[RECORDS PROVIDED]

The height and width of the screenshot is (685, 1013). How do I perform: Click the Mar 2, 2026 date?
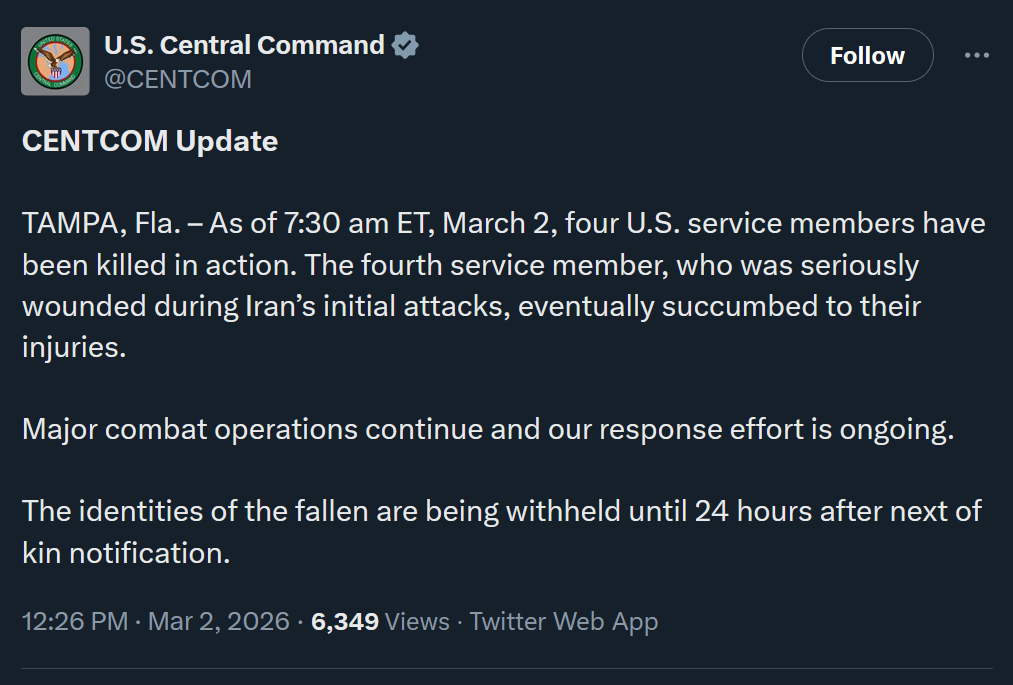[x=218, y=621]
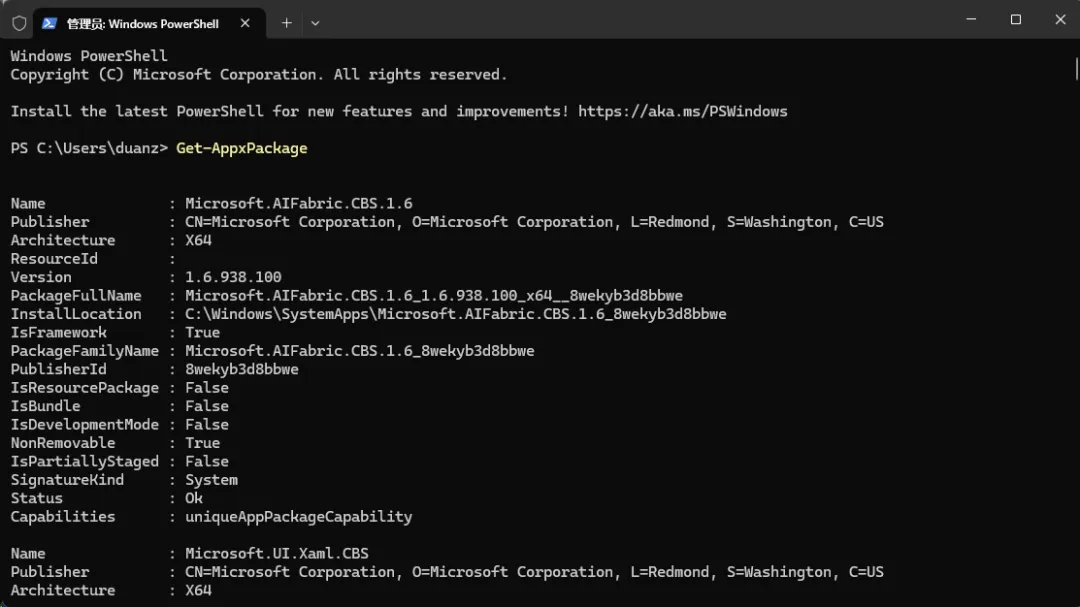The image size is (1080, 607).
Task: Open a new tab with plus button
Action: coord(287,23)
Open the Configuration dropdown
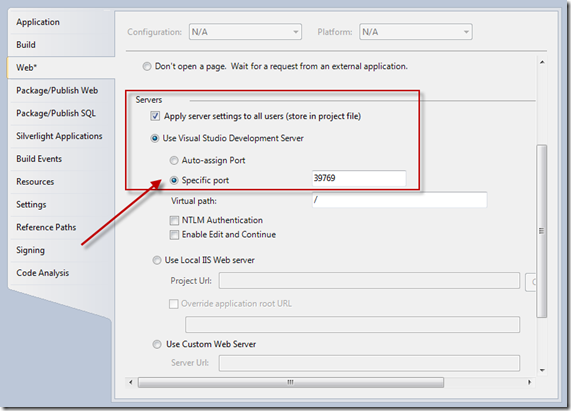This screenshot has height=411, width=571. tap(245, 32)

[/RECORDS PROVIDED]

> _YOUR INSTRUCTIONS_
Copy the entries precisely, images excluded.

> _OUTPUT BELOW_
The height and width of the screenshot is (685, 1013). How do I perform: Click the Mar 2, 2026 date?
[x=218, y=621]
The image size is (1080, 607).
Task: Open a new tab with plus button
Action: coord(287,23)
Open the Configuration dropdown
This screenshot has height=411, width=571. tap(245, 32)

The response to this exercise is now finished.